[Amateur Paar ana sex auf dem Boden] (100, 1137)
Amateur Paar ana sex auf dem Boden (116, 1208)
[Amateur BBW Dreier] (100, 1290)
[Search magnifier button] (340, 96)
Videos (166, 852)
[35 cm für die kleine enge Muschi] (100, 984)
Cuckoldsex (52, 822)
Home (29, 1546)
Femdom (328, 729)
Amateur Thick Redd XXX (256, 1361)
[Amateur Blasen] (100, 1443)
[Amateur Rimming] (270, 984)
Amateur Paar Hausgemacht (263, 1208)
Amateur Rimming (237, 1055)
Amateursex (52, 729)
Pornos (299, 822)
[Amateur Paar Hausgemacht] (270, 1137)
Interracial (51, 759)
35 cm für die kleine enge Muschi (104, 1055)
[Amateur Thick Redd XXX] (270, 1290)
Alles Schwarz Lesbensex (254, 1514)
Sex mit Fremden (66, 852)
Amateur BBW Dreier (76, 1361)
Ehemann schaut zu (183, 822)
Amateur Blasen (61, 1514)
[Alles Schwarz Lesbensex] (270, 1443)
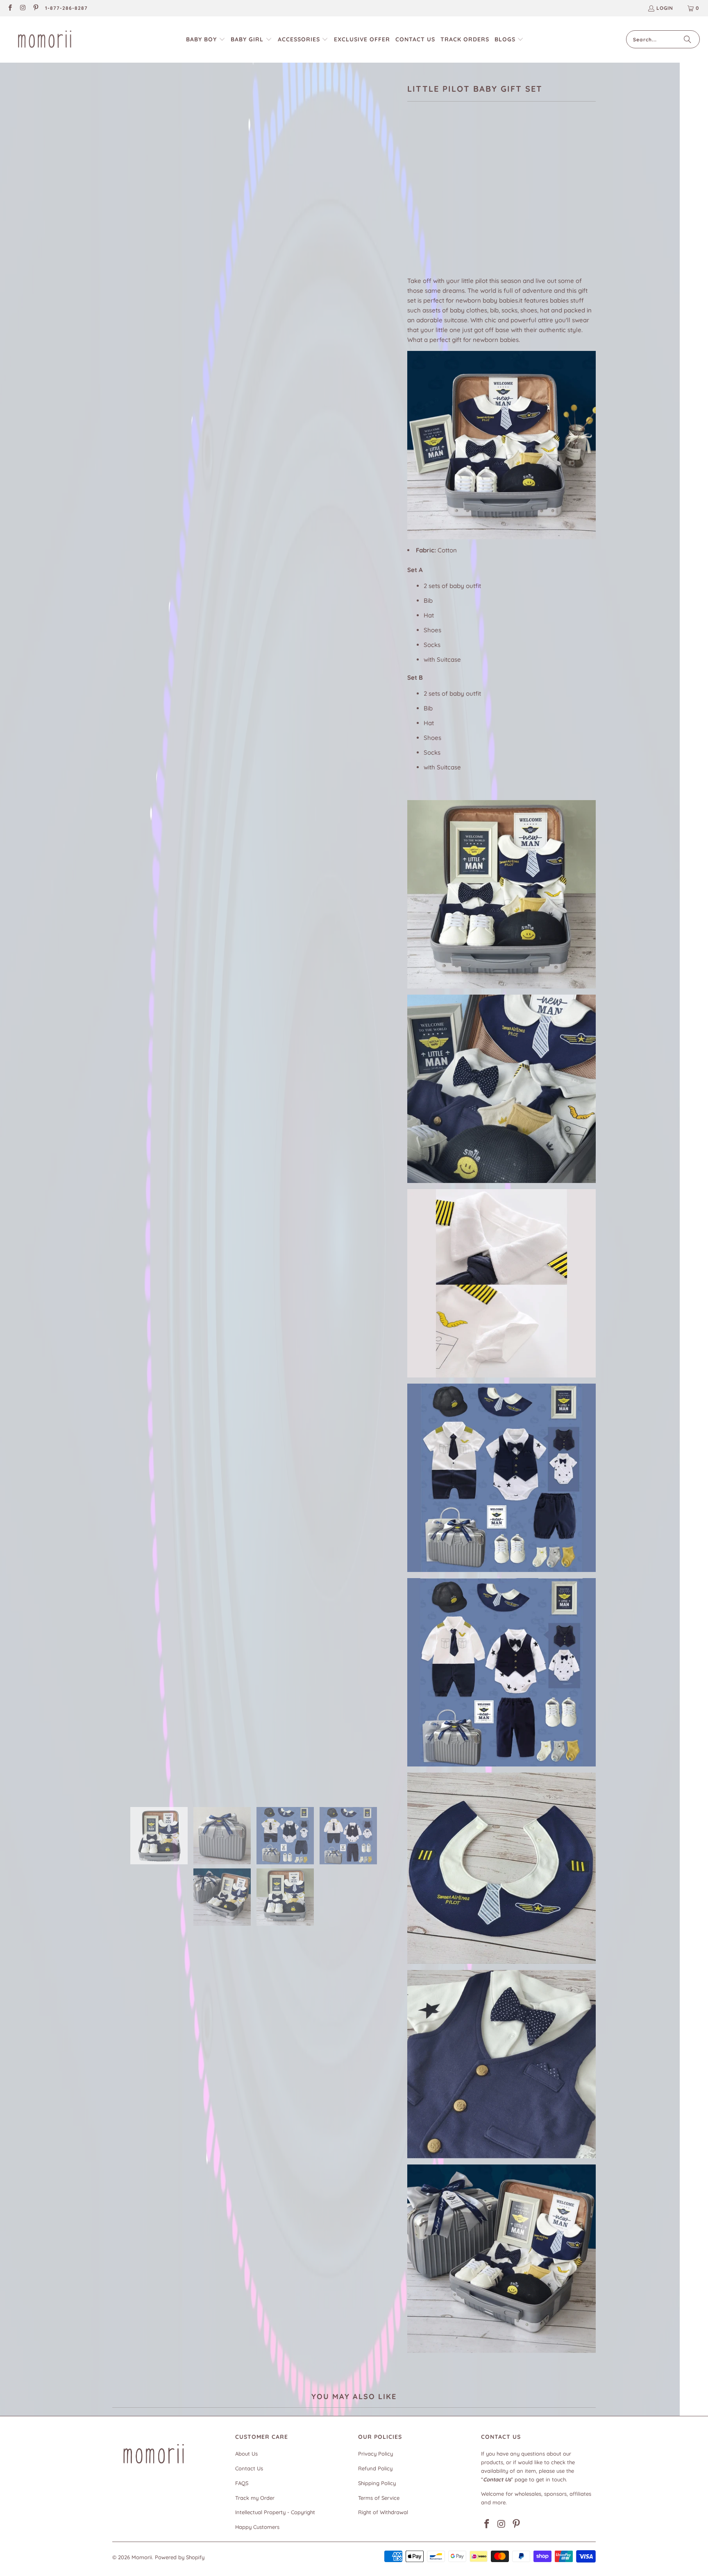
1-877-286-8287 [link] (66, 8)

◆ DESCRIPTION OF THE TASK
For the string "Hausgemacht", work out how many lines of the entries contain it and reply with that number alone.

◆ EXPECTED OUTPUT
2